Панаев подошел к окну.
Из окна видны Измайловский мост и занесенная снегом набережная реки Фонтанки. Куда-то идет, четко отбивая шаг, рота Измайловского лейб-гвардии полка. Слышится глухая барабанная дробь. Несмотря на ранний час, навстречу гвардейцам неуверенно движется подгулявший мастеровой. Он нелепо размахивает покрасневшими от стужи руками и, по-видимому, пытается что-то петь. Колючий ветер сердито треплет его рваный зипунишко и, кажется, собирается сбить с ног загулявшего до времени рабочего человека.
– Эх, масленица! Наша русская масленица! – с тоской говорит Иван Иванович и, махнув рукой, возвращается к покинутому креслу. – А чем же и жить на Руси честным людям? Ей-богу, скучно… Вот завести бы нам в журнале обзоры европейской жизни и мне бы по этому случаю махнуть в Париж, а?
Иван Иванович глянул на свои модные брюки. Неведомый художник создал это трико, пустив его в дымчато-палевый цвет. Другой искусник дал им парижский крой, игриво обтянув ляжки заказчика. Полюбовался на себя Иван Иванович и еще раз повторил:
– Право, Андрей Александрович, катнуть бы мне в Париж…
Краевский снисходительно улыбнулся.
– Помилуйте, и без Парижа дела хватит! Один Секретный комитет по крестьянским делам чего стоит! Если бы можно было предать гласности это событие первостепенной государственной важности… Разумеется, комитет, вновь созданный по высочайшему соизволению государя императора, не допустит никаких поспешных крайностей, однако милость, дарованная России…

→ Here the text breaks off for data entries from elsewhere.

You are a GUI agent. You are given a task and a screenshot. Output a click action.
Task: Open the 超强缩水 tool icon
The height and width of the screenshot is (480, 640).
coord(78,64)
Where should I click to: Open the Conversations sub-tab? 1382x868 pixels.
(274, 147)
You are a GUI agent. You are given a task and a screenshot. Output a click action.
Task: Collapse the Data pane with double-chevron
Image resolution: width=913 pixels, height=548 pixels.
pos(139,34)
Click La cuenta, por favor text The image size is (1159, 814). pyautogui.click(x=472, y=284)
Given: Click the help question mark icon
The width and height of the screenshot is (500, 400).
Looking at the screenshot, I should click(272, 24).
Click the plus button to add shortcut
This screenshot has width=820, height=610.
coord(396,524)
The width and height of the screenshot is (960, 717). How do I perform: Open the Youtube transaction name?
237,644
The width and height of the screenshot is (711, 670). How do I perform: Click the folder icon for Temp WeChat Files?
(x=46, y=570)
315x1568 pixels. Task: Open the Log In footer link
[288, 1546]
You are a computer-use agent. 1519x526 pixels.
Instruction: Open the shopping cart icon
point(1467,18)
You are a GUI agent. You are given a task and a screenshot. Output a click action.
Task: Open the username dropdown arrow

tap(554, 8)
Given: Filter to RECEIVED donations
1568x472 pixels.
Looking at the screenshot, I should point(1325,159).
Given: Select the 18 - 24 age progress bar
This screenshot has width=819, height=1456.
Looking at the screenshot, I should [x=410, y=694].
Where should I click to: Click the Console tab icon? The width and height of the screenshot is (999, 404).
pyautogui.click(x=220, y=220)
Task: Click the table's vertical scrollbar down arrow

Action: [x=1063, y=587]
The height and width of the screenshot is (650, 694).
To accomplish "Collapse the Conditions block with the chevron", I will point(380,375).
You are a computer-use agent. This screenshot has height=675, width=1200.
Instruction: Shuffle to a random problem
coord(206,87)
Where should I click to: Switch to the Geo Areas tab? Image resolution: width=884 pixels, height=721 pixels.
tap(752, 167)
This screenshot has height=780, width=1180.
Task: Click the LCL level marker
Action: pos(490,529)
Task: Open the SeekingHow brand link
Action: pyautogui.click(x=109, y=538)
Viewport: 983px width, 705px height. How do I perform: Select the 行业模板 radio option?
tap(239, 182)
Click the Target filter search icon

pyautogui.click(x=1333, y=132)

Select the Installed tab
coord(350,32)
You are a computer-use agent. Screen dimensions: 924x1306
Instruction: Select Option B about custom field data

– Милость! – перебил Панаев. – Право, Андрей Александрович, с ней лучше поторопиться, чем ожидать всеобщего истребления помещиков.
Как ни привык Краевский к неожиданным суждениям свояка, на этот раз он положительно опешил.
– Однако вы, Иван Иванович, сами впадаете в легкомысленную и предосудительную крайность.
– Я? При чем же тут я? – удивился Иван Иванович. – Вы бы поездили, Андрей Александрович, по России, тогда бы иначе заговорили…
– Да тише вы! – перепугался Краевский.
– Нет, сударь, коли о Секретном комитете заговорили, так извольте слушать. Когда поехал я прошлым летом в Казанскую губернию, сам перетрухнул. Представьте, управляющий имением выезжает в поля не иначе как с конной охраной… Вот они, смиренные-то мужички, какого страху навели! А помещики, отправляясь в дальний путь, маскируются под купцов или мещан. Ей-богу! И возводят на ночь в усадьбах баррикады. Даю честное слово, баррикады! А ведь это Тетюши! Что же в просвещенных губерниях творится?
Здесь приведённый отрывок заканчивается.